貴金属関連事業
貴金属部門においては、「東アジアNo.1のリファイナー」を目指し、国内・海外において電子部材、化成品等の販売及び貴金属リサイクル原料回収の拡大を図ります。当社は、タイ、フィリピン、シンガポール、中国(蘇州)の現地法人および2009年6月にはマレーシアに子会社を設立し、海外拠点の強化に努めてきました。一昨年の金融危機に端を発した経済不況により、東アジアの半導体、電子部品業界も大きな減産を余儀なくされましたが、エレクトロニクス製品の生産・供給基地としての東アジアの地位付けは変わりはなく、今後も対象業界の生産拡大が見込まれます。東アジア地域での貴金属リサイクル事業の中核となるべく、中長期的なエレクトロニクス関連需要の増大に合わせて、更なる事業の拡大に注力していきます。
環境部門においては、社会的な環境問題への取り組みに応えるべく、当社が所有する廃酸・廃アルカリ処理設備や全国の許認可網に基づく処理ネットワークを十分活用できるよう、国内拠点の整備を進めてまいります。2009年7月には埼玉県狭山市に、当社の環境系事業の物流拠点を開設いたしました。今後も、物流機能の強化、エレクトロニクス業界や化学・薬品業界からの集荷拡大など、関連法規制に則った営業強化をしていきます。

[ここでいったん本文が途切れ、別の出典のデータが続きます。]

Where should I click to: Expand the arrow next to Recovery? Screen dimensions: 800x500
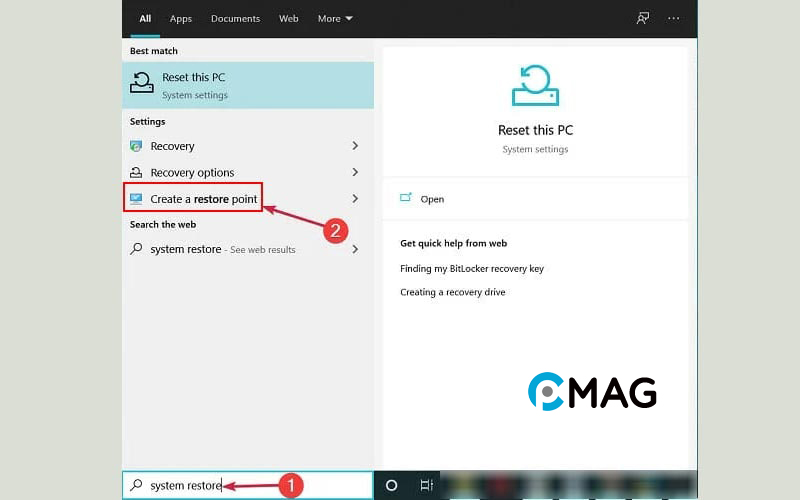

貴金属・環境処理の拠点である生産本部においては、回収原料の量的拡大に対応した設備増強を逐次実行するとともに、多様化や回収貴金属の対象範囲の拡大に対応した製錬技術の向上を図ります。その上に立って、貴金属リサイクル原料の中長期的な展望を踏まえ、より効率的な生産体制の構築を目指した取組みを行います。また、エレクトロニクス等の業界ニーズに的確に対応したメッキ用化成品の開発など、研究開発にも積極的に取組んでいきます。さらに、排出物規制強化への対応や地球環境負荷軽減のニーズを踏まえた廃液・排水・排ガスの適正処理技術の構築や、省エネルギーの推進などの課題に対しても積極的な姿勢で取組み、地域と顧客からの信頼獲得に努めていきます。
食品関連事業
食品部門においては、農薬および食品添加物への法的規制が強化されるとともに、食品の安全・安心の確保がますます重要な課題になっています。当社はこれまでに培った品質保証に対するノウハウを活かした安全・安心な食材の提供による差別化を図るとともに、中国・青島にある駐在員事務所を活用し、顧客ニーズに基づく新規商材の開発や仕入ソースの多様化に取組みます。